Когда я повернул голову влево — туда, где в моем видении было море, взбунтовавшееся, подобно злобному чудовищу, и, казалось, поглотившее весь мир — небо по-прежнему было усыпано звездами, молодая Луна все также игриво улыбалась нам обоим, и преображенный, величественный Сфинкс продолжал купаться в потоке ее серебряного света.
Летучая мышь, должно быть, ошибочно принявшая мое неподвижное тело за часть ландшафта, захлопала крыльями над самой моей головой и улетела прочь, заставив меня слегка содрогнуться от отвращения. Вероятно, она прячется в дневное время в одной из вскрытых подземных гробниц.
И я подумал о безбрежном океане песка, чьи волны охватывают все три миллиона квадратных миль пустыни Сахары и ни на минуту не прекращают своего медлительного бега, пока не достигнут длинной цепи голых известковых гор, вставших над пустыней подобно розовым стенам, чтобы оградить от нее Египет и по всей своей огромной протяженности защитить от ее испепеляющего дыхания долину Нила.
Кажется, что природа преднамеренно воздвигла эти Ливийские горы, дабы уберечь Египет от нашествия пустыни, впрочем, тоже являющейся ее порождением.
И опасность эта вполне реальна. Каждый год ранней весной ветры разрушительной силы — ужасный циклон Хамсин — объявляют войну всей Северной Африке и с чудовищным свистом проносятся по всему континенту от самого Атлантического побережья.
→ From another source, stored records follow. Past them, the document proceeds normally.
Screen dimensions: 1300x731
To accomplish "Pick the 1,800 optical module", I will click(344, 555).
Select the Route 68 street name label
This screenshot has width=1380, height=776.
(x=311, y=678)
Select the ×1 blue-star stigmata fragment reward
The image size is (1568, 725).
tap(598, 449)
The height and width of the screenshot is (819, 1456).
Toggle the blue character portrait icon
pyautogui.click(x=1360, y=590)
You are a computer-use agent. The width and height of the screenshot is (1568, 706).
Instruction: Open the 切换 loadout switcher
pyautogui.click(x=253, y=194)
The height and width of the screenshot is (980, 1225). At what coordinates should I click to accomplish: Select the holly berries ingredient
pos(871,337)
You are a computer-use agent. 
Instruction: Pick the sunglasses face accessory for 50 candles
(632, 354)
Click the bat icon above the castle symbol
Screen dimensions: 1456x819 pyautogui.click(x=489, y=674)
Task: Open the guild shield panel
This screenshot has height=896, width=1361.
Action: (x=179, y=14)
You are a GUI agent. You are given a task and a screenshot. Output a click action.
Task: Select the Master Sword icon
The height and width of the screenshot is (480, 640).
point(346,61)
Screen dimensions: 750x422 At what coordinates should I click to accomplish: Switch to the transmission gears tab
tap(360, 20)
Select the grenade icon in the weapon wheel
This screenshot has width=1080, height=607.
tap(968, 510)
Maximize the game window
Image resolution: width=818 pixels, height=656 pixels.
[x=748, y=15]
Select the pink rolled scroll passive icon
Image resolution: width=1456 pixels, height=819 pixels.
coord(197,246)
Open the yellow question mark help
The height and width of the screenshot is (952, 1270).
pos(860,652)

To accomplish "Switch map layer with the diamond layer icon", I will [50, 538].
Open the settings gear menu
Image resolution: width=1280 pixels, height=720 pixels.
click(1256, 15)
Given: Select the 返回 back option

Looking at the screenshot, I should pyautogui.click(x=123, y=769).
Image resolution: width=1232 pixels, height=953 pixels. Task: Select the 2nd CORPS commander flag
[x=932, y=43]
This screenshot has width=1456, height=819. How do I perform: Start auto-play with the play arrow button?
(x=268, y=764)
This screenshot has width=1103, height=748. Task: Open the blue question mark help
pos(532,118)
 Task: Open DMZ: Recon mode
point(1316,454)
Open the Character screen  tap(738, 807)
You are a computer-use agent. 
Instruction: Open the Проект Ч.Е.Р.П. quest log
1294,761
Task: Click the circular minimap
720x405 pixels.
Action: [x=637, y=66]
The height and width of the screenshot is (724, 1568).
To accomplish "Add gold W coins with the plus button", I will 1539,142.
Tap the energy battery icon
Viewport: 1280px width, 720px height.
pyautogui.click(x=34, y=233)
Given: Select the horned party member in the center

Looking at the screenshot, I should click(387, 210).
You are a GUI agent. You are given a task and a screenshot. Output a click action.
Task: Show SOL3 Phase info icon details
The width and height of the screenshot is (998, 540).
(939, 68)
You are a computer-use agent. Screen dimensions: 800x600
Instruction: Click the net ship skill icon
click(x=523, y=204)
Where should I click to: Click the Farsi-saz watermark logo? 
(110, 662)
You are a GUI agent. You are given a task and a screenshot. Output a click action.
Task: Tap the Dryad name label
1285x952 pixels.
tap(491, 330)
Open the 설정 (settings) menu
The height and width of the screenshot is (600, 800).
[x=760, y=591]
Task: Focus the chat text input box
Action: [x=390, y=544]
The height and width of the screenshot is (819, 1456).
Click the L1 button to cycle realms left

Они летят подобно варварской армии, жаждущей добычи и победы, и вместе с ними несутся тучи песка и пыли.
Безжалостные песчинки, собираясь в крутящиеся вихри, разлетаются повсюду, так что вся земля оказывается покрытой золотистым саваном. И там, где их вторжение не встречает никакого сопротивления, они способны уничтожить жизнь на многие годы, превратить землю в настоящее кладбище, ибо они в состоянии похоронить под собой хижины, дома, дворцы, храмы и даже целые города. Вот почему желтый песок обладает верховной властью и с помощью своего всепобеждающего скипетра правит всей страной. Эти Хамсины порой достигают такой силы, что небо скрывается из глаз и невозможно определить, где находится Солнце.